Why Nicolas’s Control Feels Like an Inescapable Gravity

In the perpetual dusk of Morrigan Deep, where every shadow harbours a contract and every contract a blade, Nicolas DeSilva exerts a dominion that defies simple chains or edicts. His control is not the crude clamp of iron or the blunt command of mesmerism, though both serve him well. It is subtler, more insidious, a gravitational pull that warps the very orbits of those who draw near. To understand this, one must first grasp the man himself, or rather the fractured edifice that passes for one.

Nicolas, born of Primus and the Baer warrior Boaca, embodies contradiction from his inception. Torn from his mother’s arms at twelve and thrust into Irkalla’s demonic tutelage, he emerged not merely warped but architecturally unstable. Book.txt lays bare the rumours: that separation bred peculiarity, even insanity. Yet peculiarity alone does not account for the manner in which his influence accretes, drawing victims, allies, and enemies alike into inexorable decay. It is as if the void beneath Irkalla, that pre-creation abyss from which Primus himself arose, lingers in his blood, exerting tidal forces on all proximate souls.

Consider the asylum, Corax, his self-forged kingdom of rust and restraint. No mere prison, it is a microcosm of his gravitational field. Inmates do not merely suffer; they revolve around him, their existences bent by the unseen curvature of his will. The cells, the mirrors, the ceaseless clocks, all enforce a temporal distortion where time dilates under his gaze. One enters expecting escape, only to find the architecture itself conspires to prolong submission.

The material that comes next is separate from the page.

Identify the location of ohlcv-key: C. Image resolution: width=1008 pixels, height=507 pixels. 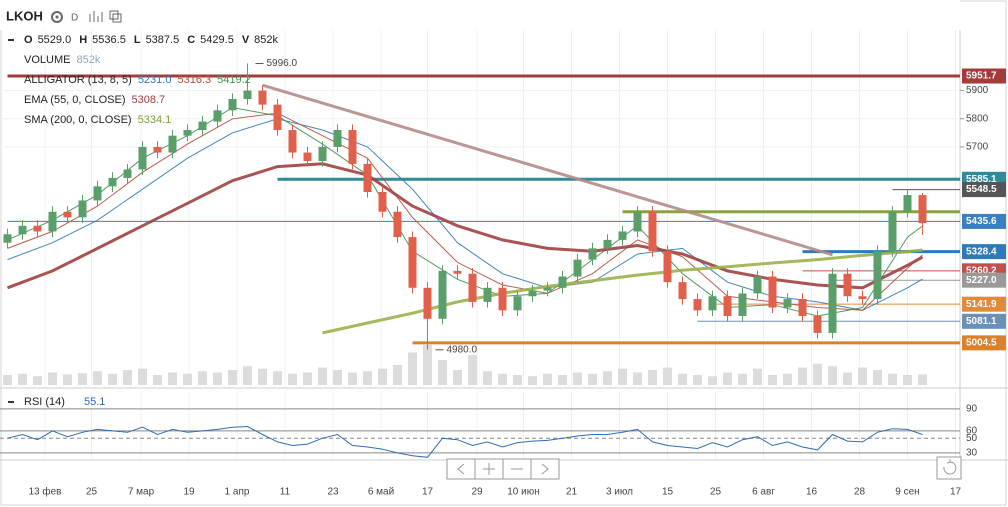
(191, 40).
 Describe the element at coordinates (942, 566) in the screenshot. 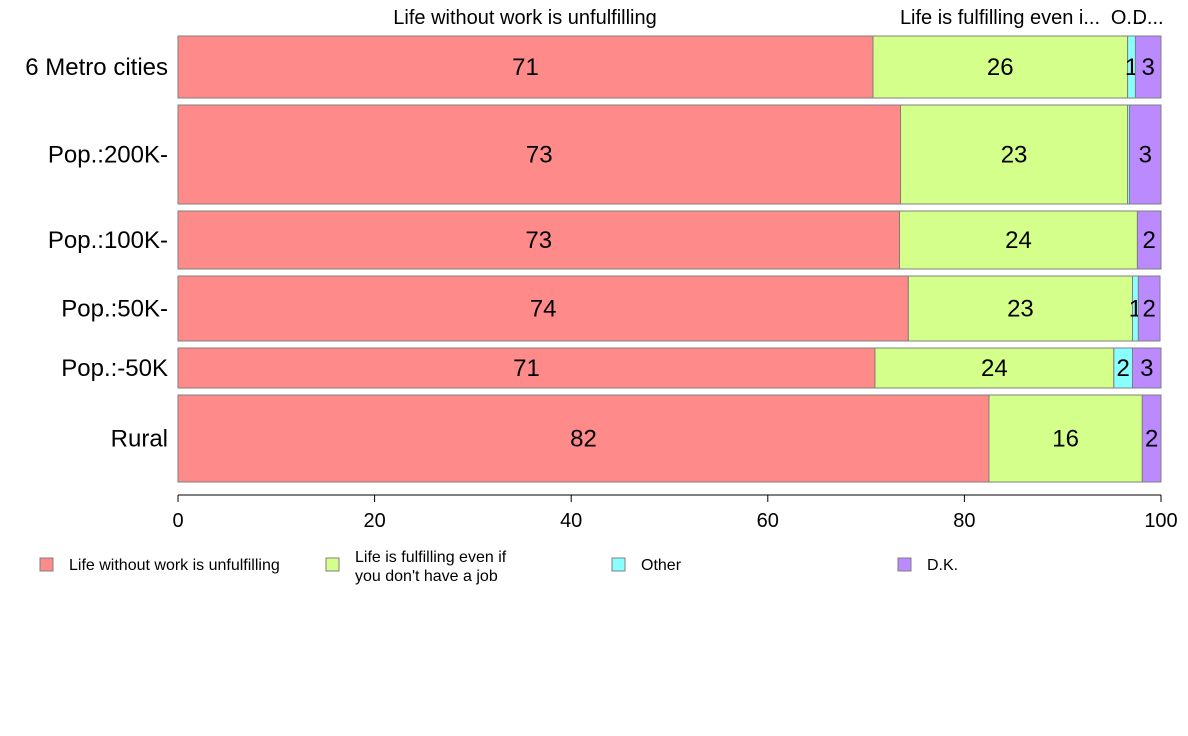

I see `legend-label: D.K.` at that location.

Book.txt details the secret passages, the rotating builders who never grasp the full map, ensuring perpetual disorientation. Nicolas need not pursue; his domain pulls all things inward.

This pull manifests most acutely in his mesmerism, a force not of crude obedience but of rewritten reality. Victims do not merely comply; they desire it, their memories refracted through his lens. Yet even here, gravity reveals itself: the strongest wills, like Allyra’s, do not shatter but orbit at a precarious remove, forever tugged yet never fully captured. Canon.txt reinforces this through the Ad Sex Speculum, those six mirrors in Irkalla’s Anubium that track the Immortalis. Nicolas’s own mirror remains obscured, a void within the void, hinting at depths even Behmor cannot fully chart.

His personas amplify the effect. Chester, the Evro unbound, embodies raw appetite, a centrifugal force flinging excess outward while drawing the indulgent near. Webster, the rational splinter, calculates the trajectories, ensuring no escape vector remains unaccounted. Elyas, the necromancer in exile, hoards souls as Nicolas hoards heads on his garden wall. Each facet exerts its own pull, yet all converge on the central mass: Nicolas himself, son of the Darkness, whose very presence bends light and will alike.

Allyra, the third Immoless, illustrates the peril most vividly. From their first encounter amid the Dokeshi Carnival’s ruins, she felt the inexorable drag. Warnings abounded—Harlon’s tales of Sondra’s betrayal, Behmor’s cautions of love’s fatal cost—yet she circled closer, compelled by the same gravity that doomed others. Even as she amassed the bloods of Immortalis, noble, possessed, and Lilith herself, Nicolas’s field warped her path. Book.txt chronicles her trials under Kane, her deceptions in Irkalla, her ingestion of Lilith whole; each step a defiance, yet each pulling her back to Corax’s crypt-like embrace.

Why inescapable? Because Nicolas does not conquer; he accretes. Like Primus shaping Morrigan Deep from void, he forms worlds around himself, satellites locked in fatal ellipses. To break free requires not strength but absence of mass, a void he cannot permit. The asylum’s filth, the ticking clocks, the heads rotting on spikes—all are symptoms of this cosmic tyranny, reminders that in his domain, even light curves toward the centre.

One pities the unwary, drawn inexorably into that well of want and wire. For Nicolas’s control is gravity itself: indifferent, absolute, and utterly relentless.